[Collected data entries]
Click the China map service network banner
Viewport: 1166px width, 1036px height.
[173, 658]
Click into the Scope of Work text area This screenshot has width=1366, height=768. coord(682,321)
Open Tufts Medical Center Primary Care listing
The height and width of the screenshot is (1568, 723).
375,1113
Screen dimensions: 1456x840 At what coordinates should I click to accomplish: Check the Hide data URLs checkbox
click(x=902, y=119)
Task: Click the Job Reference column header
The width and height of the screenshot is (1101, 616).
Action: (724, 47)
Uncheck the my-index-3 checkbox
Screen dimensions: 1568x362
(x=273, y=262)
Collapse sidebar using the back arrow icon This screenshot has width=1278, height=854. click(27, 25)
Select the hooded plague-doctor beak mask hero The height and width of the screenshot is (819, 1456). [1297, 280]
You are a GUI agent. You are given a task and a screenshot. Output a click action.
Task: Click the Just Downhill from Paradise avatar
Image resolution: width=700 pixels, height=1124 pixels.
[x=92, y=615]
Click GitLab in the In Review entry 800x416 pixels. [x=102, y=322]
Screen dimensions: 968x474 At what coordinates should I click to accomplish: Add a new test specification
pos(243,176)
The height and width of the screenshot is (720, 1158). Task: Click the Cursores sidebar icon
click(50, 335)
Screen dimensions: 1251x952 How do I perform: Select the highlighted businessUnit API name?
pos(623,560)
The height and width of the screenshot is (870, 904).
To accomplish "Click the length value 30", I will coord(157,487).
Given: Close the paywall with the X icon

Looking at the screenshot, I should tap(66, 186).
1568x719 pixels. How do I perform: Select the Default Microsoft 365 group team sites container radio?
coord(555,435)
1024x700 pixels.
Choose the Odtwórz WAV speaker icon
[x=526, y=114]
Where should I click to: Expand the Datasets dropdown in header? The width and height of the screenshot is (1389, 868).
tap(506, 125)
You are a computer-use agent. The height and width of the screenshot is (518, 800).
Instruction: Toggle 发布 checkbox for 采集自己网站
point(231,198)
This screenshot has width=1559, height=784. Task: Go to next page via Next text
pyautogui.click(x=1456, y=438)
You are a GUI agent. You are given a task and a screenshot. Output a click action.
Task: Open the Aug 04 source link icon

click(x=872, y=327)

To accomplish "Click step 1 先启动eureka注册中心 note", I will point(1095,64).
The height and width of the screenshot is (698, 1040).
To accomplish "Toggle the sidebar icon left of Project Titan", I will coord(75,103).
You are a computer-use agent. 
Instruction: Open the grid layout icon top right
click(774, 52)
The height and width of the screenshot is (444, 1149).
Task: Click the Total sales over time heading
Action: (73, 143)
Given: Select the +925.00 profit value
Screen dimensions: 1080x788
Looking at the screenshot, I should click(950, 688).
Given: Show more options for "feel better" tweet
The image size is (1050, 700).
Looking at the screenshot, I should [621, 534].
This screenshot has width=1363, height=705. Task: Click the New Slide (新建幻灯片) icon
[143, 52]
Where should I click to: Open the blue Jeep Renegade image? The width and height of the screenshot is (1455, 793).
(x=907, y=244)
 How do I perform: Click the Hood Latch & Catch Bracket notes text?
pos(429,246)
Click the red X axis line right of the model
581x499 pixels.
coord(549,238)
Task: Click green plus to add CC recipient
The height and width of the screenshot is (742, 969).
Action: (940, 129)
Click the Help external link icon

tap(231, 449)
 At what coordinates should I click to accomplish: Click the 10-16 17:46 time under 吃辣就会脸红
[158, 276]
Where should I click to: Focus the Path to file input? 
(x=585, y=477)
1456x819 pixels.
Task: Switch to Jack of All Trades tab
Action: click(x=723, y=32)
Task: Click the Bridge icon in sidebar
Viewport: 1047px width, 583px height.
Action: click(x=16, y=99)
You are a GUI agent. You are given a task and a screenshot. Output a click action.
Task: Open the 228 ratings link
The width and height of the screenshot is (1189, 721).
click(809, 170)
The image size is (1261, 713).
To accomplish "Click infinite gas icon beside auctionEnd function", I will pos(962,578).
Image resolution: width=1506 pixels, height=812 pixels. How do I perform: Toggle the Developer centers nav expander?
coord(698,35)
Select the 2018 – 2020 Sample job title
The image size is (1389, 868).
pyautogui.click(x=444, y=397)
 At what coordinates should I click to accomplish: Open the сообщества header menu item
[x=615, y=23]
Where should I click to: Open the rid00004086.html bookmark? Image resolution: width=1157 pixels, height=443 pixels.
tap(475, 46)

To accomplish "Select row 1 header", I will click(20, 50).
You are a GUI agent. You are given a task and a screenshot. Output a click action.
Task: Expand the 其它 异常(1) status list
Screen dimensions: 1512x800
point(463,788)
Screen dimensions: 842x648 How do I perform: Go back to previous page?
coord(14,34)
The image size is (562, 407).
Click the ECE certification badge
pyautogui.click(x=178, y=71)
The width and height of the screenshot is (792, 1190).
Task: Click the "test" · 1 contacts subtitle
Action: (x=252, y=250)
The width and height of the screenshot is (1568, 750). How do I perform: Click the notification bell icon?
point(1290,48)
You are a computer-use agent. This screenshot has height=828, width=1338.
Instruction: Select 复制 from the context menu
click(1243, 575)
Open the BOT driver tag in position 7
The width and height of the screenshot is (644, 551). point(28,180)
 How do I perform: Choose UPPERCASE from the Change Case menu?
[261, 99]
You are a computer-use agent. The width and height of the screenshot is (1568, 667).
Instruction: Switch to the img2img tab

* **Work instructions**
Beginning at the line that holds "Screen dimensions: 842x648", write out word for word each line through the end of the records.

* **Answer section**
Screen dimensions: 842x648 How do I perform: Go back to previous page?
coord(14,34)
The image size is (562, 407).
Click the ECE certification badge
pyautogui.click(x=178, y=71)
The width and height of the screenshot is (792, 1190).
Task: Click the "test" · 1 contacts subtitle
Action: (x=252, y=250)
The width and height of the screenshot is (1568, 750). How do I perform: Click the notification bell icon?
point(1290,48)
You are a computer-use agent. This screenshot has height=828, width=1338.
Instruction: Select 复制 from the context menu
click(1243, 575)
Open the BOT driver tag in position 7
The width and height of the screenshot is (644, 551). point(28,180)
 How do I perform: Choose UPPERCASE from the Change Case menu?
[261, 99]
You are a computer-use agent. The width and height of the screenshot is (1568, 667).
Instruction: Switch to the img2img tab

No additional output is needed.